TASK TO CARRY OUT: Recast every line of the records below as a Markdown table with the columns Row and Line. Number the rows in order and omit blank lines.

DATA EXCERPTS:
........
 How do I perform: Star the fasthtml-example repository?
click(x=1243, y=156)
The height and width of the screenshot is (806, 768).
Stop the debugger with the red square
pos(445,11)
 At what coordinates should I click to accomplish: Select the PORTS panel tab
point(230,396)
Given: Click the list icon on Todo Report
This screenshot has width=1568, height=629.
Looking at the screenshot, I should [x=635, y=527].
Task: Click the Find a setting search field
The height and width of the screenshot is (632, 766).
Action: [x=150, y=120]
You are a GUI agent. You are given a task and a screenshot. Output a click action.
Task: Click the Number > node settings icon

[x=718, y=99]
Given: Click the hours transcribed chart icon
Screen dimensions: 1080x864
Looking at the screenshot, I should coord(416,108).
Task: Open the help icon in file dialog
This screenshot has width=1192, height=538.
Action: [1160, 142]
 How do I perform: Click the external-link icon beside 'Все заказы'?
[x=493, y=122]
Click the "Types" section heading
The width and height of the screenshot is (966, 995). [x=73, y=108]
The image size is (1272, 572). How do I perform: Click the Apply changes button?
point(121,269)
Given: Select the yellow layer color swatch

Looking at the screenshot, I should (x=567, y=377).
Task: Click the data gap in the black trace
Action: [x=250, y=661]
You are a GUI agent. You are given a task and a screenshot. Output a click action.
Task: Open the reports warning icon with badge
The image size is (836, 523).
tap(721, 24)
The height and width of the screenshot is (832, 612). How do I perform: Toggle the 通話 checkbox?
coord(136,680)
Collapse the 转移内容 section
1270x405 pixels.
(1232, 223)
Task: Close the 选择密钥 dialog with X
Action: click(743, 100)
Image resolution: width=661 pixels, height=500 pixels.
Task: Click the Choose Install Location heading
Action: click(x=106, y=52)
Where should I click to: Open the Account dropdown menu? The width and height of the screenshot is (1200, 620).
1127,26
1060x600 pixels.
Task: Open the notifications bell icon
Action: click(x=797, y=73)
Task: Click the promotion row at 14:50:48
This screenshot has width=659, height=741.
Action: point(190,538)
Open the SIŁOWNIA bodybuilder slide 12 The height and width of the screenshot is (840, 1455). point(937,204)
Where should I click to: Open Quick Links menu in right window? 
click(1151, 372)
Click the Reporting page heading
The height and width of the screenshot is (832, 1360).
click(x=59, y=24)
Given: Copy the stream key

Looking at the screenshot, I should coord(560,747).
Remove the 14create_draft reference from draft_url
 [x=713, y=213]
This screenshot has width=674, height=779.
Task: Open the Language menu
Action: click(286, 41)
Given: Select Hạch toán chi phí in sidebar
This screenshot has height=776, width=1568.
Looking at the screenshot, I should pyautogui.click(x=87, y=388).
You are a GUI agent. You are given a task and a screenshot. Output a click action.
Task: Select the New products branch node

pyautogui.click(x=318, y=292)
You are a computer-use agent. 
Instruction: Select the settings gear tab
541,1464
........
ANSWER FOR THE TASK:
| Row | Line |
|---|---|
| 1 |  How do I perform: Star the fasthtml-example repository? |
| 2 | click(x=1243, y=156) |
| 3 | The height and width of the screenshot is (806, 768). |
| 4 | Stop the debugger with the red square |
| 5 | pos(445,11) |
| 6 |  At what coordinates should I click to accomplish: Select the PORTS panel tab |
| 7 | point(230,396) |
| 8 | Given: Click the list icon on Todo Report |
| 9 | This screenshot has width=1568, height=629. |
| 10 | Looking at the screenshot, I should [x=635, y=527]. |
| 11 | Task: Click the Find a setting search field |
| 12 | The height and width of the screenshot is (632, 766). |
| 13 | Action: [x=150, y=120] |
| 14 | You are a GUI agent. You are given a task and a screenshot. Output a click action. |
| 15 | Task: Click the Number > node settings icon |
| 16 | [x=718, y=99] |
| 17 | Given: Click the hours transcribed chart icon |
| 18 | Screen dimensions: 1080x864 |
| 19 | Looking at the screenshot, I should coord(416,108). |
| 20 | Task: Open the help icon in file dialog |
| 21 | This screenshot has width=1192, height=538. |
| 22 | Action: [1160, 142] |
| 23 |  How do I perform: Click the external-link icon beside 'Все заказы'? |
| 24 | [x=493, y=122] |
| 25 | Click the "Types" section heading |
| 26 | The width and height of the screenshot is (966, 995). [x=73, y=108] |
| 27 | The image size is (1272, 572). How do I perform: Click the Apply changes button? |
| 28 | point(121,269) |
| 29 | Given: Select the yellow layer color swatch |
| 30 | Looking at the screenshot, I should (x=567, y=377). |
| 31 | Task: Click the data gap in the black trace |
| 32 | Action: [x=250, y=661] |
| 33 | You are a GUI agent. You are given a task and a screenshot. Output a click action. |
| 34 | Task: Open the reports warning icon with badge |
| 35 | The image size is (836, 523). |
| 36 | tap(721, 24) |
| 37 | The height and width of the screenshot is (832, 612). How do I perform: Toggle the 通話 checkbox? |
| 38 | coord(136,680) |
| 39 | Collapse the 转移内容 section |
| 40 | 1270x405 pixels. |
| 41 | (1232, 223) |
| 42 | Task: Close the 选择密钥 dialog with X |
| 43 | Action: click(743, 100) |
| 44 | Image resolution: width=661 pixels, height=500 pixels. |
| 45 | Task: Click the Choose Install Location heading |
| 46 | Action: click(x=106, y=52) |
| 47 | Where should I click to: Open the Account dropdown menu? The width and height of the screenshot is (1200, 620). |
| 48 | 1127,26 |
| 49 | 1060x600 pixels. |
| 50 | Task: Open the notifications bell icon |
| 51 | Action: click(x=797, y=73) |
| 52 | Task: Click the promotion row at 14:50:48 |
| 53 | This screenshot has width=659, height=741. |
| 54 | Action: point(190,538) |
| 55 | Open the SIŁOWNIA bodybuilder slide 12 The height and width of the screenshot is (840, 1455). point(937,204) |
| 56 | Where should I click to: Open Quick Links menu in right window?  |
| 57 | click(1151, 372) |
| 58 | Click the Reporting page heading |
| 59 | The height and width of the screenshot is (832, 1360). |
| 60 | click(x=59, y=24) |
| 61 | Given: Copy the stream key |
| 62 | Looking at the screenshot, I should coord(560,747). |
| 63 | Remove the 14create_draft reference from draft_url |
| 64 |  [x=713, y=213] |
| 65 | This screenshot has width=674, height=779. |
| 66 | Task: Open the Language menu |
| 67 | Action: click(286, 41) |
| 68 | Given: Select Hạch toán chi phí in sidebar |
| 69 | This screenshot has height=776, width=1568. |
| 70 | Looking at the screenshot, I should pyautogui.click(x=87, y=388). |
| 71 | You are a GUI agent. You are given a task and a screenshot. Output a click action. |
| 72 | Task: Select the New products branch node |
| 73 | pyautogui.click(x=318, y=292) |
| 74 | You are a computer-use agent.  |
| 75 | Instruction: Select the settings gear tab |
| 76 | 541,1464 |